I feel like a scratched record, jumping back over and over, to repeat the same worn-out snatch of song. It's been a week of feeling utterly worthless with my words. A week where I have fought every day to simply write. I've been unfocused and scattered. Pieces of the past are surfacing in new ways and everything in me screams to run. This will kill me. It had to be separated away and buried for me to not lose my sanity or my life as a child. That fear is still there, attached to the surfacing pieces.
Holding those pieces, looking at them, seeing what they have to teach me is an exercise in remembering to breathe. I can taste my fear. I remember how my relief used to taste like the first draw of my morning cigarette. I don't know how relief tastes now. It feels like computer keys under my fingers. It's the ridges in the grip of my pen and the smoothness of my journal's pages. It's touch instead of taste.

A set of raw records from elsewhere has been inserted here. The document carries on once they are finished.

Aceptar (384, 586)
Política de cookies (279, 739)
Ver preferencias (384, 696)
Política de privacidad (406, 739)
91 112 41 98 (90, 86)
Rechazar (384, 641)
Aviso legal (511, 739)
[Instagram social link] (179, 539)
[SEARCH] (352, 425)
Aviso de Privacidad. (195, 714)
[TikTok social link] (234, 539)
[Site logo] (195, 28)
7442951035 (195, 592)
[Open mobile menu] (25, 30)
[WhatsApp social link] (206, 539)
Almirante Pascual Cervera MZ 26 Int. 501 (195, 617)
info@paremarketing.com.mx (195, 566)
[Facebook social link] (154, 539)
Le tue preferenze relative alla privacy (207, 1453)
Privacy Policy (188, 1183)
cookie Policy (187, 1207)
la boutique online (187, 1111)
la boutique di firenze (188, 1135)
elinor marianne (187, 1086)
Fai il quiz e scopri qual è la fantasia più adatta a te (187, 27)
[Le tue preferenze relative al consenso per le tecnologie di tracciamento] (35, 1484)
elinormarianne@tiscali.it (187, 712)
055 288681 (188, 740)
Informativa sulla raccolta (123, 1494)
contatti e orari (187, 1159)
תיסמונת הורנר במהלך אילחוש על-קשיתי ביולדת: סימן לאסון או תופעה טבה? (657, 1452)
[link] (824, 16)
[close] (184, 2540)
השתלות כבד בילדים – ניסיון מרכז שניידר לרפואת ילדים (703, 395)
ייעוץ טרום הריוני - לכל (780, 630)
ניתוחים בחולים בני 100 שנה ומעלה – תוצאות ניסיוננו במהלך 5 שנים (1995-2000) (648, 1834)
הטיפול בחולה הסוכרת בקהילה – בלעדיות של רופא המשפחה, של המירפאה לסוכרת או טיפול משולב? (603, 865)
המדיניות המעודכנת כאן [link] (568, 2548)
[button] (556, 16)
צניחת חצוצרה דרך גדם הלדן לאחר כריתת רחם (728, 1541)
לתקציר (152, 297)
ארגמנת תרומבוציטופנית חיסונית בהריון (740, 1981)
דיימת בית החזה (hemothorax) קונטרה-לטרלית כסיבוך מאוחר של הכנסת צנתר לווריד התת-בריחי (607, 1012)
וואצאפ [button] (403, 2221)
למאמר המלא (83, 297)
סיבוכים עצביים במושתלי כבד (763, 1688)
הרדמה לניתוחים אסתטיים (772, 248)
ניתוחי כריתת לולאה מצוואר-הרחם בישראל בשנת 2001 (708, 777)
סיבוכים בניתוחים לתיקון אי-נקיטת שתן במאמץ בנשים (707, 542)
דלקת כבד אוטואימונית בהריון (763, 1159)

Relief comes from jumping in the middle of the fear and writing past the place where I have words. It's not an easy relief to get to. This relief takes hard work and discipline. It's not a quick fix. My impatience often gets in the way, shortly followed by my perfectionism. What I'm holding onto though and pushing through for is that this is a relief that bring life and new growth in it's wake, rather than suffocation and death.
It's easy for me to get caught up in wondering whether I have anything worth saying, wondering if it's worth reading. But that's not why I write. I write because it's in my blood. It's how I heal, it's how I breathe. It's how I focus and sort through myself. I write because it's one of the ways that I see the world.
I have to hold onto that on these days that I feel like I'm repeating myself. I'm repeating to find the next line in the song, I'm repeating to taste the flavour of the phrase. I'm repeating because it's important. I'm repeating so that I can learn the sound of my own voice.